## Task requirements
Among the entries below, find the lines with the word "pixels" and copy them.

(Data entries)
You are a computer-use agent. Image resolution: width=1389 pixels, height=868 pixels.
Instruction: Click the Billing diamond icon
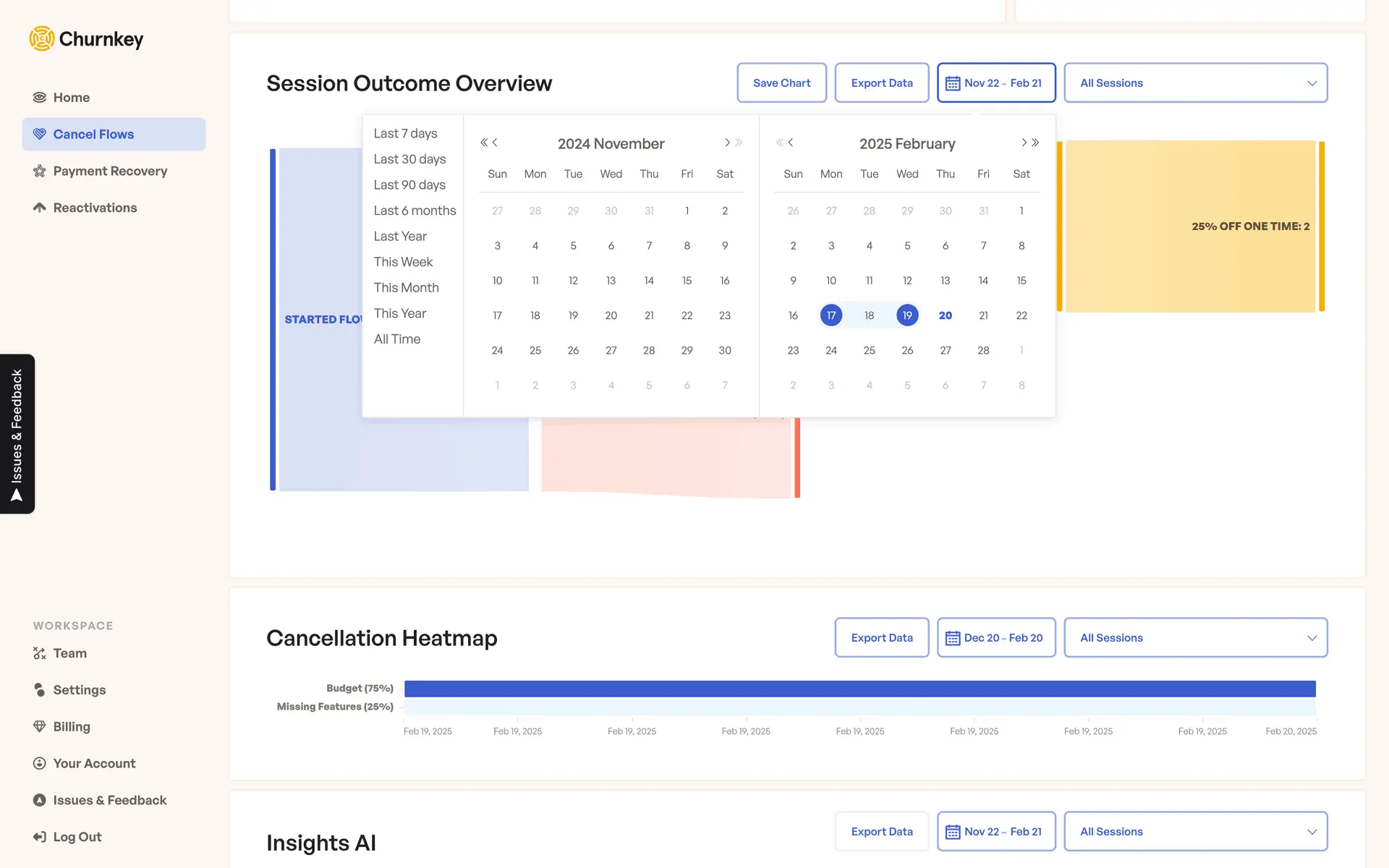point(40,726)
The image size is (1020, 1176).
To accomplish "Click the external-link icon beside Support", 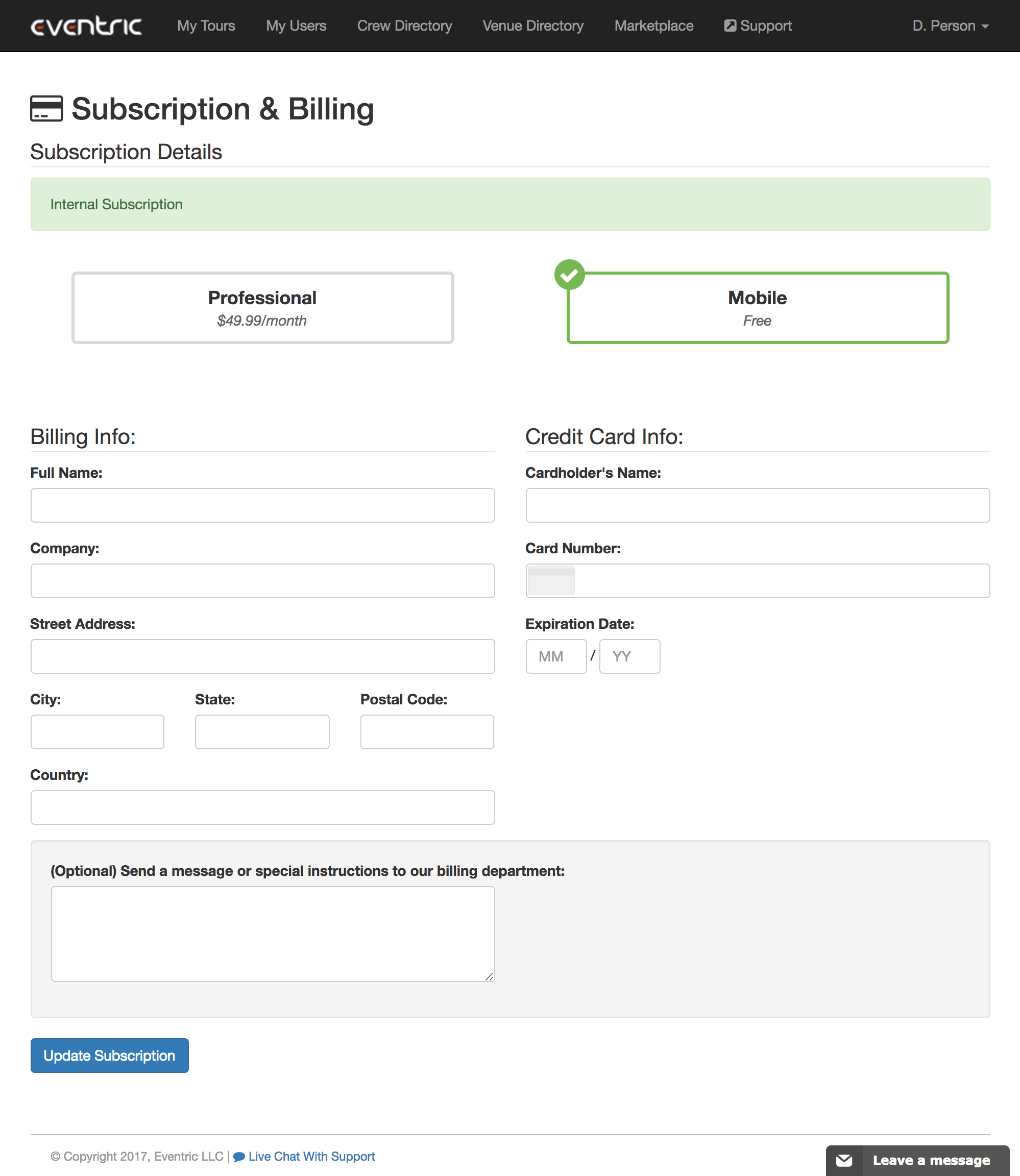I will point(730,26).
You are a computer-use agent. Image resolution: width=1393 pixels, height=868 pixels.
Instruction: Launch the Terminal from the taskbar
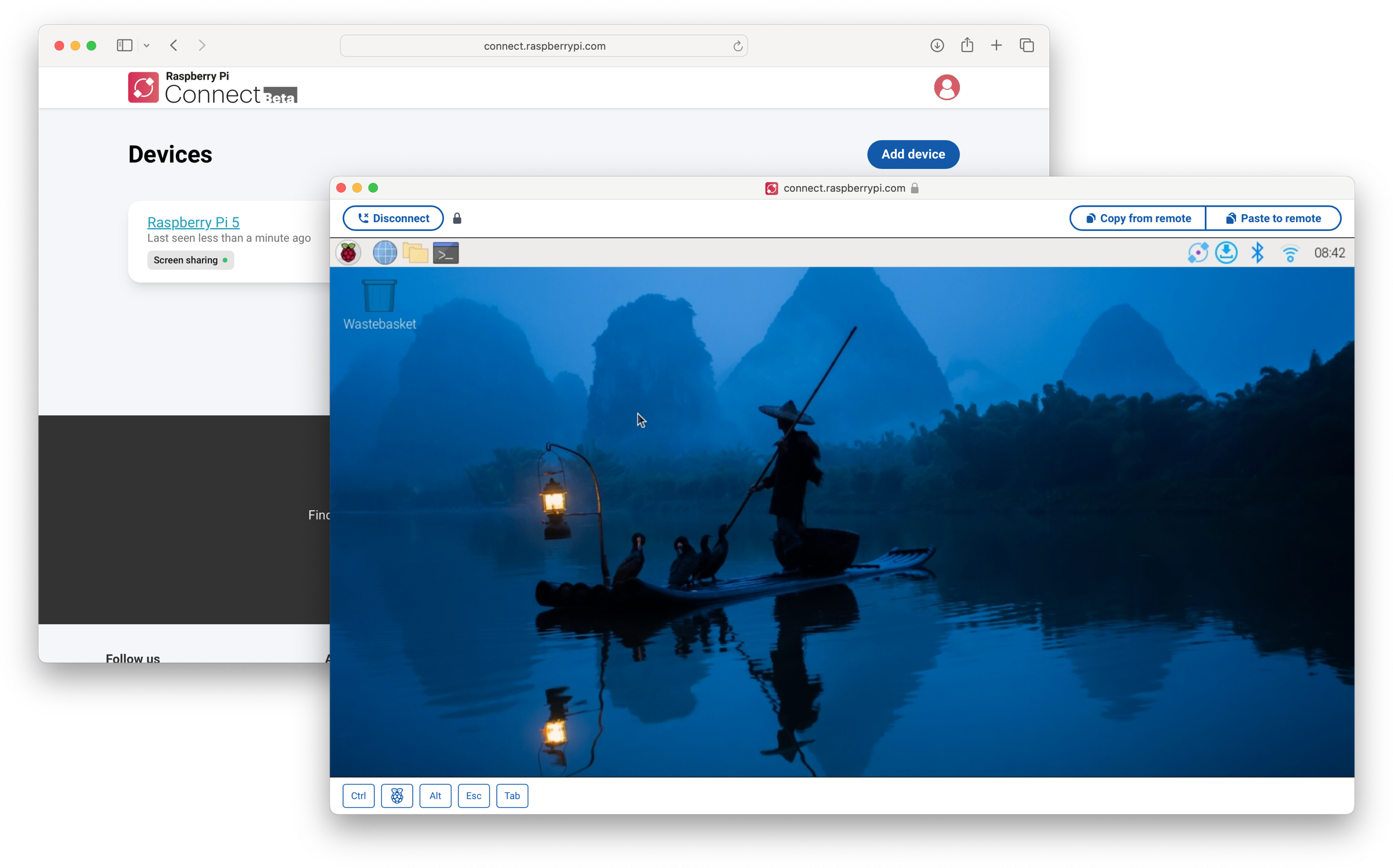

## Answer section
You are a computer-use agent. Image resolution: width=1389 pixels, height=868 pixels.
You are a computer-use agent. Image resolution: width=1393 pixels, height=868 pixels.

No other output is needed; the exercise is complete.